Deploying Apache SSL certificates is an important aspect of the secure and reliable part of development when you decide to go into production. Being a backend developer, adding SSL certification to your endpoints is the most basic thing that you can do to secure your production API endpoints. SSL adds end-to-end encryption to your data sent over HTTP and hence makes it secure HTTP, hence called “HTTPS”.
I have had difficulty figuring out how to deploy my SSL certificates onto my Apache server which is hosted on another web host. So after trying so hard and searching for a few references on the internet, I came to a solution and decided to put it into a blog post. Deploying the ApacheSSL certificates is not as hard as it sounds. The process of deploying certificates is a pretty simple two-way step.
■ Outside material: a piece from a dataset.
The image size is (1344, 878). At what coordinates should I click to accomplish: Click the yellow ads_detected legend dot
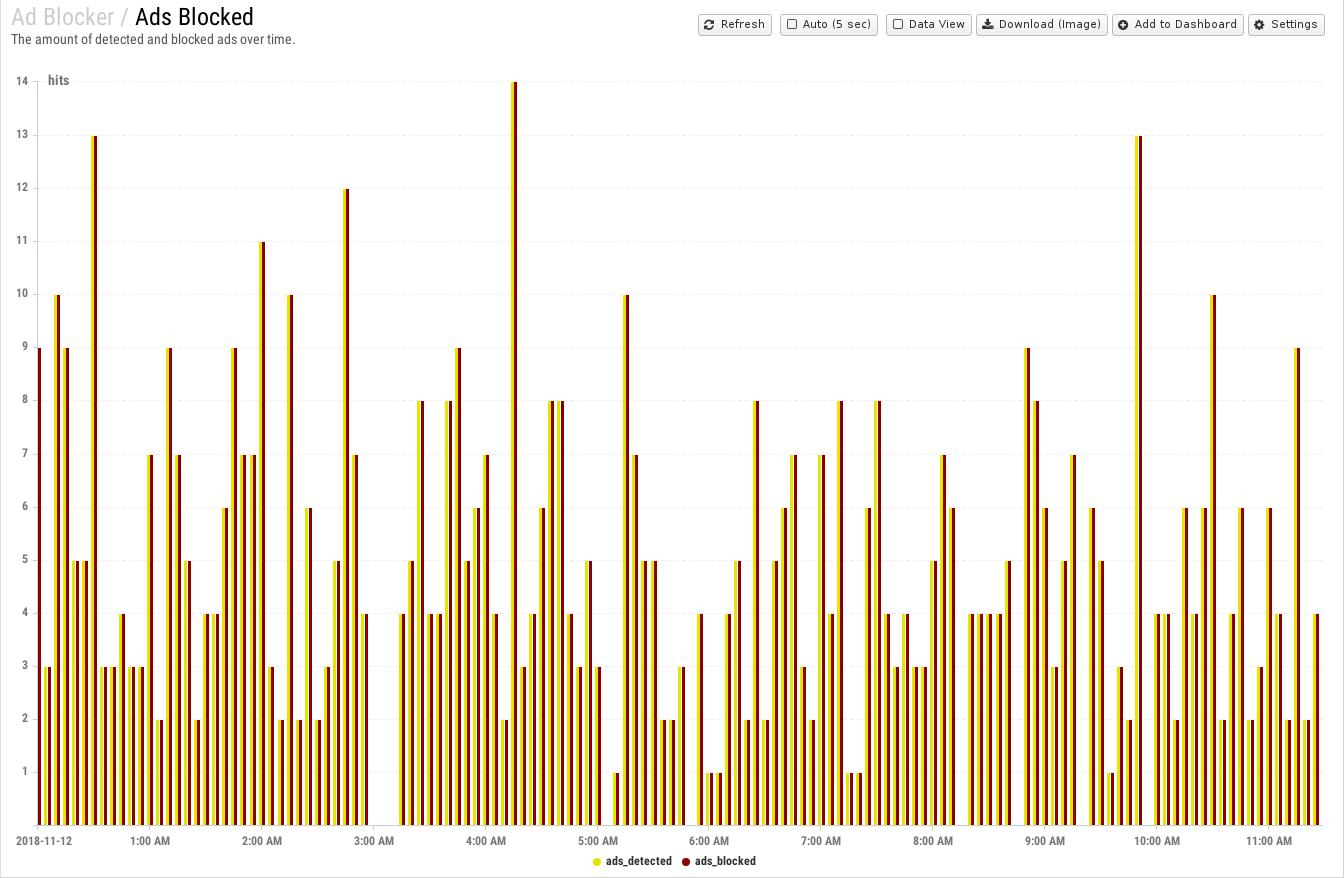pos(597,861)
Considering you already have a website say, http://mywebsite.com running on a web server that you have shell access to. And let’s assume that you want to secure this website endpoint via SSL by installing Apache SSL certificates and hence make the endpoint https://mywebsite.com. You will need to purchase the SSL certificate with the subscription. DigiCert and GoDaddy are the most famous providers that you can consider. I will use GoDaddy for this blog post because I already have an SSL purchased on GoDaddy and I can use that to demonstrate the steps.
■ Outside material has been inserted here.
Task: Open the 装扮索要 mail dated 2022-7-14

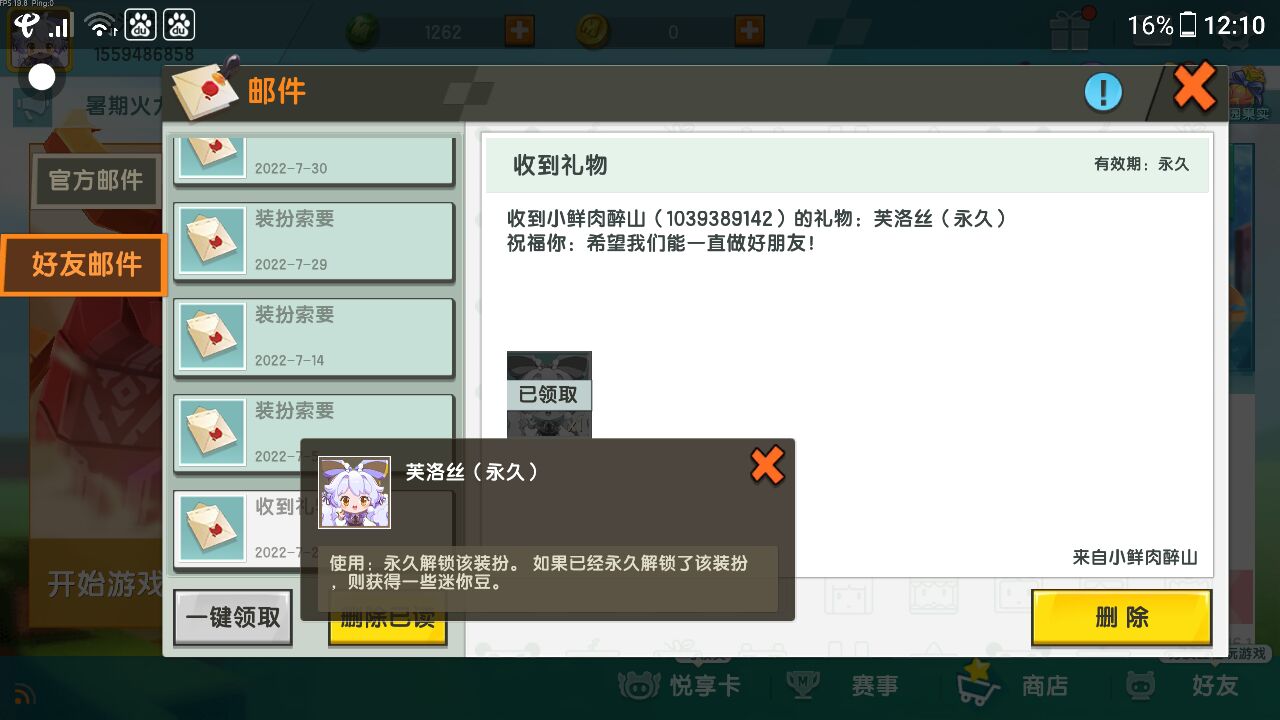Action: tap(314, 337)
Requesting the new Apache SSL certificate and Generating CSR
After purchasing the SSL, you need to request the certificate for the website domain, which is http://mywebsite.com in our case. In order to request the SSL certificate you will need a CSR request generated that contains the information related to your target domain and hence will be used as a key to generating the SSL certificate. There are two ways to generate the CSR request.
- You can use the GoDaddy SSL wizard to request a new certificate. This wizard will also create the CSR request and a private key for your SSL.
- You can use the standard SSL commands to generate the CSR requests on the server console. This is done by logging into the server terminal over SSH. This method is the preferred way because this will also save the key file on the server which you might need to copy to the server later if using the first method.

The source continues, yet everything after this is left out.